Problem details: In the records below, find the line containing "Task: Select the 30分 interval tab" and return it together with every later line, exactly as written; pictures are to be omitted.

*** Opening Source information ***

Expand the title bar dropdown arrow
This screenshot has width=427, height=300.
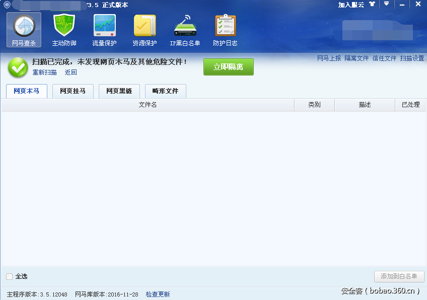[386, 5]
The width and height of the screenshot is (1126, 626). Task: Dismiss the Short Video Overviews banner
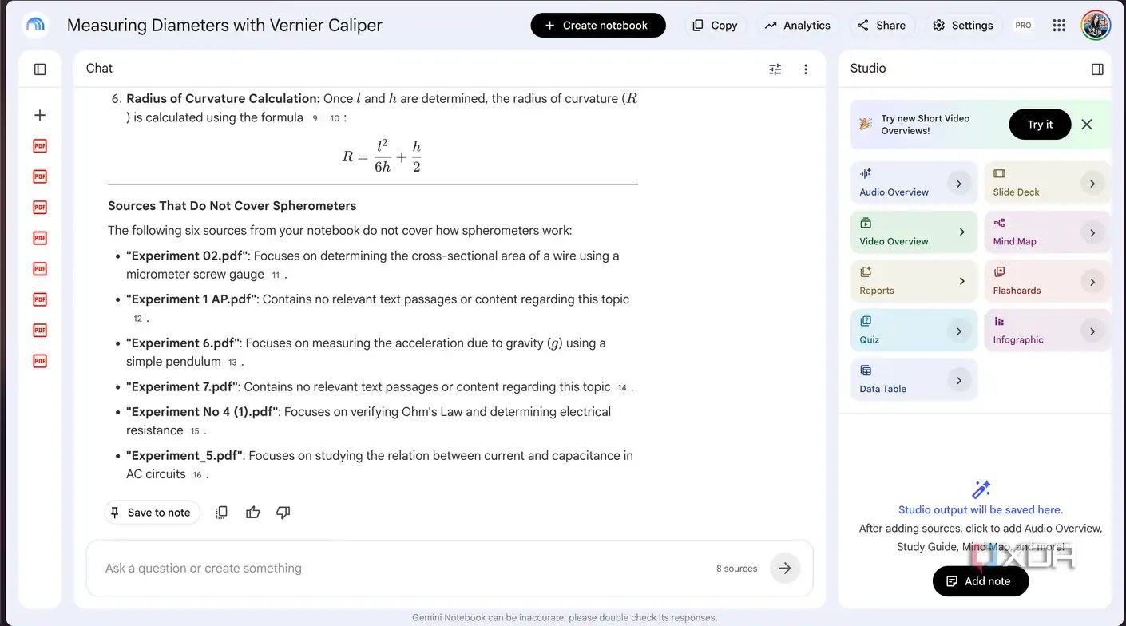pos(1087,125)
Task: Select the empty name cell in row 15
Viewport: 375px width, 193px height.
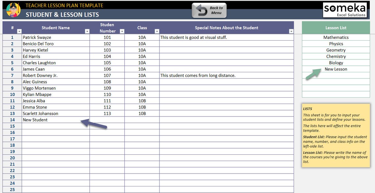Action: tap(56, 126)
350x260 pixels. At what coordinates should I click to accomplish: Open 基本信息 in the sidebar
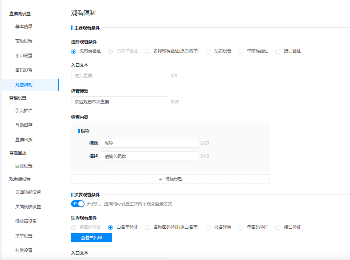point(24,27)
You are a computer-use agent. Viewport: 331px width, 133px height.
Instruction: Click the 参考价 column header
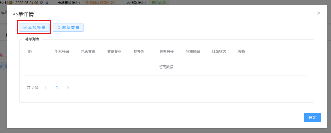139,52
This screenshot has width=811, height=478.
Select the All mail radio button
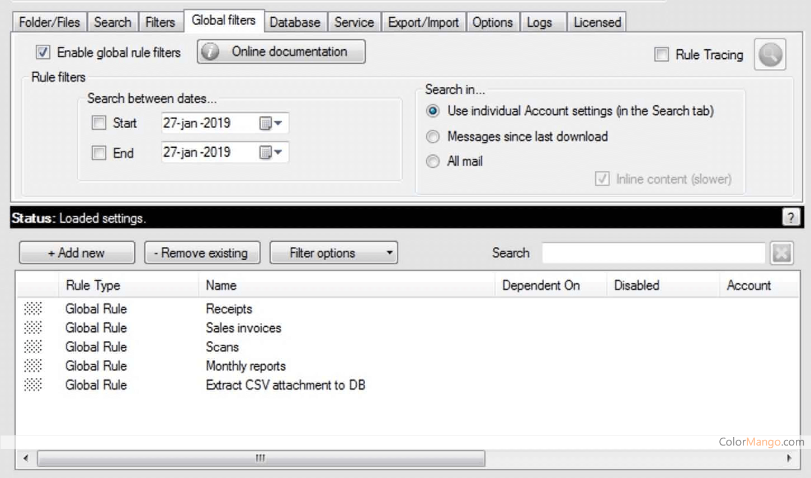coord(432,161)
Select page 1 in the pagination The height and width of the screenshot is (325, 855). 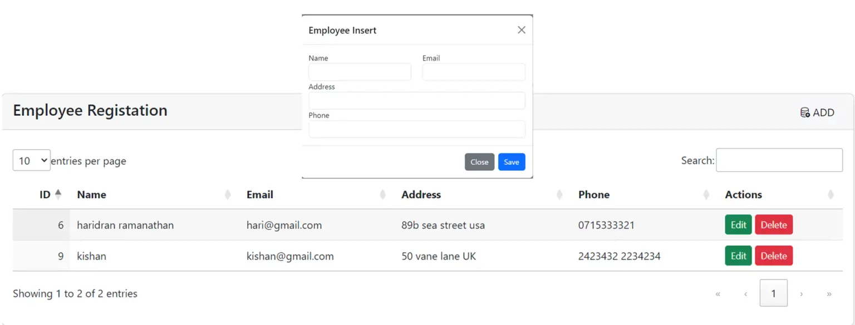coord(773,293)
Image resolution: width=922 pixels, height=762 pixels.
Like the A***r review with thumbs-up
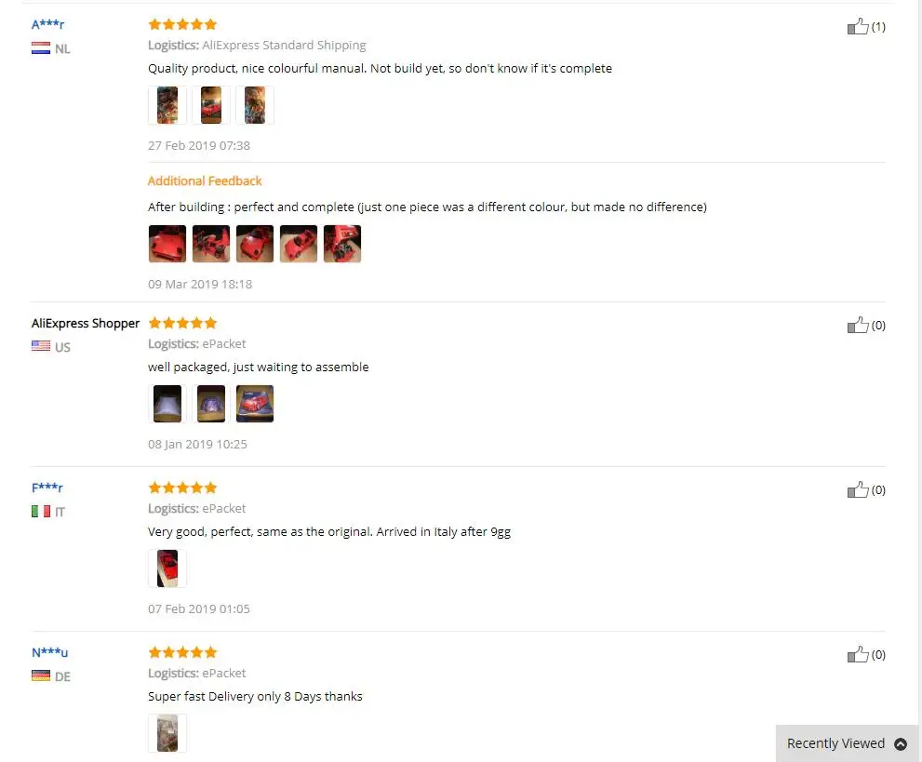pos(858,26)
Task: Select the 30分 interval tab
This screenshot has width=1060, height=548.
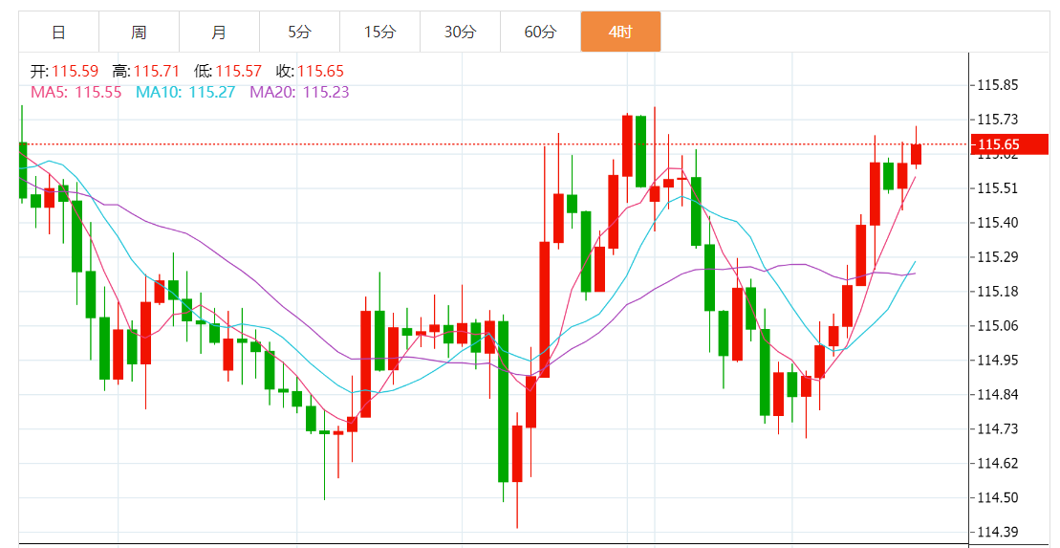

*** Closing Source information ***

Reply to the exercise:
Task: Select the 30分 interval tab
This screenshot has width=1060, height=548.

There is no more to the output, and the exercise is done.